Page 1 of 1

histogram binning - Steema vs MATLAB

Posted: Mon Jul 26, 2010 8:59 pm
by 10545706
I'd appreciate some insight into why there is such a discrepancy between data binned by THistogramFunction and MATLAB's binning. The attached code uses my own method for binning (a standard method) which reproduces MATLAB output exactly. The differences are even more remarkable and disconcerting when using much larger data sets (I regularly use 70000+ raw data points), which significant consequences for statistics applied to the binned data. The differences between these methods are not just manifest at the beginning of the distributions, but appear throughout.

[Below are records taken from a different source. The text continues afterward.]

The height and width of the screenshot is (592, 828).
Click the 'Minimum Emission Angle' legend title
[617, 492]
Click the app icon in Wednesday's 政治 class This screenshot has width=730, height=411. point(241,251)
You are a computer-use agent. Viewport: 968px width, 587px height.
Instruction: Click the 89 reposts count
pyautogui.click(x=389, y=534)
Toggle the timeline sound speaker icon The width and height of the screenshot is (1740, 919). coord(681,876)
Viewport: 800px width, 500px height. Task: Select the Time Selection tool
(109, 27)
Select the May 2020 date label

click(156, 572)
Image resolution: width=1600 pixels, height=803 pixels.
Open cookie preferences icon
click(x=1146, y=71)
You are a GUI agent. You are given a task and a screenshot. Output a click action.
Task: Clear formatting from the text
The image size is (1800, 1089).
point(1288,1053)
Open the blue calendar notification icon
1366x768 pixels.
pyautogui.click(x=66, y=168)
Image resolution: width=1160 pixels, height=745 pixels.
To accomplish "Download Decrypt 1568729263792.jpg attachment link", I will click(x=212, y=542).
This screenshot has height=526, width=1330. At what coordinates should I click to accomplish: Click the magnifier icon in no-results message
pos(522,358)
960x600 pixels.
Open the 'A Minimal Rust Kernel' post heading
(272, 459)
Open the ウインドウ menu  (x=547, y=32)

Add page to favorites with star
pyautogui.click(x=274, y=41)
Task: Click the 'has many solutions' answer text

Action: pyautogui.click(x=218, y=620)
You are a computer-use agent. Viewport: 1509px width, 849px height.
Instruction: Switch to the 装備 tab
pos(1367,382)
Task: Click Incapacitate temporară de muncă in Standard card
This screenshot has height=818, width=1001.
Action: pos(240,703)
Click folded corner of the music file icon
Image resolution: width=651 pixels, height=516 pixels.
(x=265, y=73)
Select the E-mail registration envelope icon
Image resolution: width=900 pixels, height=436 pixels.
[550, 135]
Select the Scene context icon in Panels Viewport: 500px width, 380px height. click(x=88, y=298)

Clearly I'd like to discover that I'm doing something fundamentally wrong in my use of THistogramFunction which, if rectified, would match manual/MATLAB binning, but I'm not confident that this is where the problem lies. At the moment this is a major problem and cause for concern; any help would be very much appreciated indeed.

Attachment is for C++ Builder 5.1 and TChart 8.0.7; I get identical results in RAD C++ 2009.

Re: histogram binning - Steema vs MATLAB

Posted: Tue Jul 27, 2010 1:32 pm
by 10545706
The source of the discrepancy is in the binning algorithm of TeeHistogram.pas. In

Code: Select all

procedure Histogram(Data: TChartValues; var bins,counts: TChartValues; Min,Max: Double; nbins: Integer);
the use of Round() function seems to me to be inappropriate. Round() probably uses Banker's rounding which means odd and even numbers are treated differently. Replacing Round() with Trunc() has the desired effect, making the values compatible with C/C++, MATLAB etc. Thus:

Code: Select all

    j := Trunc((data[i]-min)*invbinwidth);
I'm also not convinced of the use of 0.5 in setting bin centerpoints a few lines above in the same file. Using

Code: Select all

    bins[i] := min + i*binwidth;
gives more intuitive results (others may disagree, and my impression may just be contextual).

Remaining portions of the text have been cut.